Brano selezionato:
+ + + + + + +

L’Italia ha fornito importanti contributi culturali praticamente in ogni epoca storica; tuttavia, l’impatto culturale della penisola sull’Occidente e sul resto del mondo è stato indubbiamente superiore nelle epoche di maggior prosperità economica e sociale per la penisola, ovvero il periodo dell’antica Roma (soprattutto nella tarda epoca repubblicana e nel primo periodo imperiale) e l’arco temporale compreso tra l’anno 1000 e il 1500-1600, corrispondente al tardo Medioevo e al Rinascimento.
Il suo libro è il risultato di un grande interesse per la storia: com’è nata questa passione e quanto ha influito nella scrittura del saggio?
Mia madre è una ex-insegnante di lettere e mio padre è appassionato di storia, per cui fin da piccolo ho avuto a disposizione in casa vari testi in materia storica, che mi hanno incuriosito e hanno fatto sorgere in me l’amore per questa disciplina. Nel tempo la passione per la storia mi ha portato a cimentarmi nella ricerca, approfondendo i contributi culturali forniti dall’Italia in diversi settori. A quel punto, mi è sorta l’idea di mettere nero su bianco gli esiti dei miei studi per far conoscere, a più persone possibili, quanto grande sia stato l’apporto culturale fornito dall’Italia nelle più svariate discipline e nelle diverse epoche storiche.

+ + + + + + +

Righe fornite:
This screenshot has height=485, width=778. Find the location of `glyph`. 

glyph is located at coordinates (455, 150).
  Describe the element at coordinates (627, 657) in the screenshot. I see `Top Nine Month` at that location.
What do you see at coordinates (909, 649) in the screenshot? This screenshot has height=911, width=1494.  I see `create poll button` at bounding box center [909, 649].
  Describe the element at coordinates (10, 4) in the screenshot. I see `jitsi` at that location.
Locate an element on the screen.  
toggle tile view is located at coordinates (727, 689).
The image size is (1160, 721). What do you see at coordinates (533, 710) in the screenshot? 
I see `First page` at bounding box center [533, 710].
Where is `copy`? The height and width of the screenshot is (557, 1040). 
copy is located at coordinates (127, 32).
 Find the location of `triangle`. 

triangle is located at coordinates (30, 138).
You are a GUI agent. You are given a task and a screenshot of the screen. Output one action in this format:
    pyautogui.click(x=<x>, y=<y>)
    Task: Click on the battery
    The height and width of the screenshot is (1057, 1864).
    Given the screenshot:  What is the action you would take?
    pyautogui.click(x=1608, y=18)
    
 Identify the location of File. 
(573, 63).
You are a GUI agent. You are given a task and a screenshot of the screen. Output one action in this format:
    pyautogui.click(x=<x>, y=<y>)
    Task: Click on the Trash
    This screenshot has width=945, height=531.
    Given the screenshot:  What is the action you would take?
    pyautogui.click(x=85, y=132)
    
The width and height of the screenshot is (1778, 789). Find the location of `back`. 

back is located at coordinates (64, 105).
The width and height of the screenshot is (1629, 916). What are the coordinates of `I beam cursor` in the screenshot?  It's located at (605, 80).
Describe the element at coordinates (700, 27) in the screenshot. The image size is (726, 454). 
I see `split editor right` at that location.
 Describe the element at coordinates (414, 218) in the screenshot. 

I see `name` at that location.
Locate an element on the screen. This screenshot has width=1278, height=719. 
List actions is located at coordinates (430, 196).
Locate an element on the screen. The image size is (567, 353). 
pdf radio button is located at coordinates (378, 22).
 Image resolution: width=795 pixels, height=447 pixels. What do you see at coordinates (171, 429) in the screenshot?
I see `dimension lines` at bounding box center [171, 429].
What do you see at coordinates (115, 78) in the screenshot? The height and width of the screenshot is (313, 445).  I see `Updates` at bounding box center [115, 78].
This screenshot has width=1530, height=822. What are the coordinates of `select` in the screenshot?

+ + + + + + +

Il Suo compito:
Riproduca per intero il brano sui contributi culturali dell'Italia, parola per parola e senza alcuna modifica.

Esito dell'esercizio:
L’Italia ha fornito importanti contributi culturali praticamente in ogni epoca storica; tuttavia, l’impatto culturale della penisola sull’Occidente e sul resto del mondo è stato indubbiamente superiore nelle epoche di maggior prosperità economica e sociale per la penisola, ovvero il periodo dell’antica Roma (soprattutto nella tarda epoca repubblicana e nel primo periodo imperiale) e l’arco temporale compreso tra l’anno 1000 e il 1500-1600, corrispondente al tardo Medioevo e al Rinascimento.
Il suo libro è il risultato di un grande interesse per la storia: com’è nata questa passione e quanto ha influito nella scrittura del saggio?
Mia madre è una ex-insegnante di lettere e mio padre è appassionato di storia, per cui fin da piccolo ho avuto a disposizione in casa vari testi in materia storica, che mi hanno incuriosito e hanno fatto sorgere in me l’amore per questa disciplina. Nel tempo la passione per la storia mi ha portato a cimentarmi nella ricerca, approfondendo i contributi culturali forniti dall’Italia in diversi settori. A quel punto, mi è sorta l’idea di mettere nero su bianco gli esiti dei miei studi per far conoscere, a più persone possibili, quanto grande sia stato l’apporto culturale fornito dall’Italia nelle più svariate discipline e nelle diverse epoche storiche.